When you're starting with translation memory, I told you that you can build it pretty fast, you know? You start translating, you're 2000 new words a day, and a translation memory will build up. But you might have been a translator for quite some time, and you might have a bunch of documents that you want to import in the translation memories. So, can you actually make a translation memory from your previously work?
And the answer is that you can. So, there is a tool called Alignment, is a tool it feature, a-a functionality that actually allows you to create a translation memory from your existing translations. So you might have a document in English, a document in Italian, and you translated them manually, you can take those documents and import them into a translation memory. And what you're doing, you're aligning them. You're trying to align the English sentences with the Italian sentences.
So, you're going to get with a side by side view where you see all these sentence, and you know, languages are tricky, so maybe three English sentences turn into a one long Italian sentence. Coming from Italy, I know. I used to have to chop my sentences more. When I sta- When I- when I moved to the UK, my sentences were that long. I had to really kind of force myself to be a bit shorter. So with alignment, you actually can sort of manipulate and try to align all the English with the Italian, in my case, or whatever language pair.

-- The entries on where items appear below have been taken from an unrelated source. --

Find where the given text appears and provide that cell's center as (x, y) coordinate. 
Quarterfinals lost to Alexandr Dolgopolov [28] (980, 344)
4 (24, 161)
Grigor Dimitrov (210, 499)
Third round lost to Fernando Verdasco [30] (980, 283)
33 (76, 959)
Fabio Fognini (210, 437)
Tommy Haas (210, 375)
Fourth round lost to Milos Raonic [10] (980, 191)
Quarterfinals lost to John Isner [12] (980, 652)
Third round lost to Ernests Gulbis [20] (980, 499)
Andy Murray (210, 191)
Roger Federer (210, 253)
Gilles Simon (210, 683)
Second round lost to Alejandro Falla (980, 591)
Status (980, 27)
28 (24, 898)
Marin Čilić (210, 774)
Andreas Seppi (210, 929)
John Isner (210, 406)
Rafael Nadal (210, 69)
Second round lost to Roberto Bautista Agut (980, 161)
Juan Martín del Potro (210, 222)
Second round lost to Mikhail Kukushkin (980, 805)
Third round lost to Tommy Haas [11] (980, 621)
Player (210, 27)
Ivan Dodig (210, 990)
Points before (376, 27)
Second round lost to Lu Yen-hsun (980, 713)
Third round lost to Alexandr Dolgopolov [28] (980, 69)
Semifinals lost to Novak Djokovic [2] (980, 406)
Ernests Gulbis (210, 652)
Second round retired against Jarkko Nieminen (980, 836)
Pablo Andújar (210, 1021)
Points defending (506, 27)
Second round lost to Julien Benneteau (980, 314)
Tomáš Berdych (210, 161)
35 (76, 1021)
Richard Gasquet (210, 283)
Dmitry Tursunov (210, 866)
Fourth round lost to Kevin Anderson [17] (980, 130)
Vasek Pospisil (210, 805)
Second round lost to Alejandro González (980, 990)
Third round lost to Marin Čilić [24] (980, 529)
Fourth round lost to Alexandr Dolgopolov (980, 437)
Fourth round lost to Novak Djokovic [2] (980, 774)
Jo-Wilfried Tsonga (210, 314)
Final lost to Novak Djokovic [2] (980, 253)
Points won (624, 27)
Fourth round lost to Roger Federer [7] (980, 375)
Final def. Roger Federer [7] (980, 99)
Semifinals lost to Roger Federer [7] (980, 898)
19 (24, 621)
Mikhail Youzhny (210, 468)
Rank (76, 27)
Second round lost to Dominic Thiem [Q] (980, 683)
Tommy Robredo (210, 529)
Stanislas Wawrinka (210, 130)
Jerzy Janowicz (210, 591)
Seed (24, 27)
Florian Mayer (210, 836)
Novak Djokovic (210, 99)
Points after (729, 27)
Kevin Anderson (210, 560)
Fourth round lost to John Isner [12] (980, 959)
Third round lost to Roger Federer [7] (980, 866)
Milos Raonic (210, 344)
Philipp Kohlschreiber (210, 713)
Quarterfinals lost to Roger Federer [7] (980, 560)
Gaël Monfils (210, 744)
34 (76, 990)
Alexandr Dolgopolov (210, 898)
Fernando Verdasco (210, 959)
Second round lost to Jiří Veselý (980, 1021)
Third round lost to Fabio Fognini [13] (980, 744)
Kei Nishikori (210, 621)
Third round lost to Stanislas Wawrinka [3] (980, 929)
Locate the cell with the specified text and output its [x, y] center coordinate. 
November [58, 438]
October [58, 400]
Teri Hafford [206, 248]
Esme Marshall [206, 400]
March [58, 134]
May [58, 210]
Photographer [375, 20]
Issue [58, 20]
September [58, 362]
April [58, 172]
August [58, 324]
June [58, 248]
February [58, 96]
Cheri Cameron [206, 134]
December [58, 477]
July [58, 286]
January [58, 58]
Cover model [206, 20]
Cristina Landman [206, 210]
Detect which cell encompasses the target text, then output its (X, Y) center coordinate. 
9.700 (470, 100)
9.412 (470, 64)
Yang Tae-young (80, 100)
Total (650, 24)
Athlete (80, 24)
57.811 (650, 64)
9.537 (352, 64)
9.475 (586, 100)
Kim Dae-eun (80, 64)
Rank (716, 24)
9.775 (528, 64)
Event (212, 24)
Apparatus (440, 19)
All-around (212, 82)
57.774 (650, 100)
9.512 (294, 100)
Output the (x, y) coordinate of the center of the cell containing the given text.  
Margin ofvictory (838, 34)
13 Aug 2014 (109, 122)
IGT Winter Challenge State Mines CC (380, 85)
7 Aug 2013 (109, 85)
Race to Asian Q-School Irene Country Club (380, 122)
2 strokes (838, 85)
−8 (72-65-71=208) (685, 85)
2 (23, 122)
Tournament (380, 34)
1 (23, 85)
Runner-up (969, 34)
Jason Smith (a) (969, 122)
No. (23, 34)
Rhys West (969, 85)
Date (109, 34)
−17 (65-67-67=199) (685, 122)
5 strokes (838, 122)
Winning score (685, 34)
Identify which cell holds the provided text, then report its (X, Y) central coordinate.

One good point of translation memory, that it can store any language. There is no constraint. Any language can be imported, and worked with the translation memory. So, no matter what language combination you translating, everything can be imported in a translation memory.
So, hopefully you got a bit of a sense of what a translation memory is, what's inside. You hopefully knows what now is a segment, how all of that work together to give you suggestions as you translate. And one of the nice things of translation memory is that even if you're starting from scratch, either you build it pretty quickly, as soon as you start doing your first translation, or you could even import what you've, you're work that you've done before, so you create this asset that is going to last you for the future.